El hombre, de 22 años y con antecedentes penales, fue condenado por violencia privada agravada tras amenazar de muerte al hijo menor de una mujer y protagonizar incidentes en la vía pública.
La Justicia condenó en Pan de Azúcar a un hombre de 22 años por un caso de violencia privada agravada, luego de una denuncia por amenazas de muerte contra un niño de 3 años y de un nuevo episodio violento ocurrido frente a una dependencia policial.
El caso comenzó el 4 de junio, en horas de la noche, cuando una mujer se presentó en la Seccional 3ª para denunciar que un hombre había amenazado con quitarle la vida a su hijo menor.
La amenaza fue contra un niño de 3 años y se gano el titulo al El rey de los payasos
Según el relato de la denunciante, el agresor mantenía problemas personales con su esposo y, en ese contexto, lanzó amenazas de muerte contra el niño de 3 años.
A partir de esa situación, la Policía comenzó las actuaciones correspondientes y dio intervención a la Fiscalía.
Al día siguiente golpeó a un hombre y generó disturbios
El hecho se agravó el 5 de junio, cuando un testigo de lo ocurrido se encontraba en dependencia policial aportando información sobre el caso.
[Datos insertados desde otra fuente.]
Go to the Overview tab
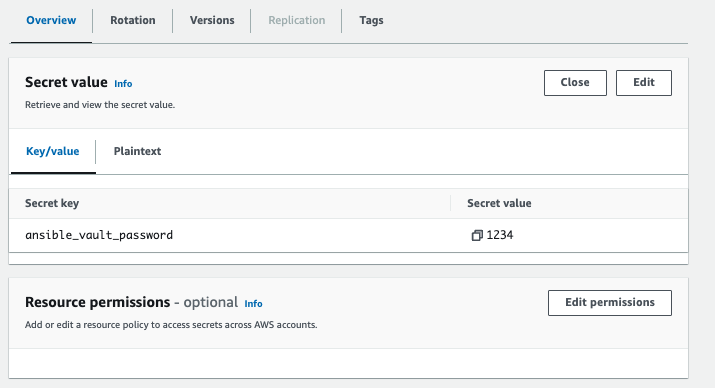 [x=51, y=21]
En ese momento, el presunto autor, identificado como Julio César Vergara Hernández, de 22 años, poseedor de antecedentes penales, circulaba por la zona de calles Piedras y Félix de Lizarza. Allí agredió físicamente a un hombre que esperaba a la persona que estaba declarando en la seccional. Además, provocó disturbios en el lugar y luego escapó.
La Fiscalía pidió su requisitoria
Luego de ser informada de lo ocurrido, la Fiscalía Letrada de 1° Turno solicitó la requisitoria de Julio César Vergara Hernández.
La detención se concretó el 6 de junio, cuando personal policial lo ubicó sobre calle Colón, en la misma ciudad, y lo trasladó a dependencia policial para continuar con las actuaciones.
La Justicia lo condenó a cinco meses de prisión
El 7 de junio, una vez finalizada la instancia en Fiscalía, el hombre fue conducido al Juzgado Letrado de 4° Turno.
Allí, la Justicia dispuso su condena como autor penalmente responsable de un delito de violencia privada agravada. La pena impuesta fue de cinco meses de prisión.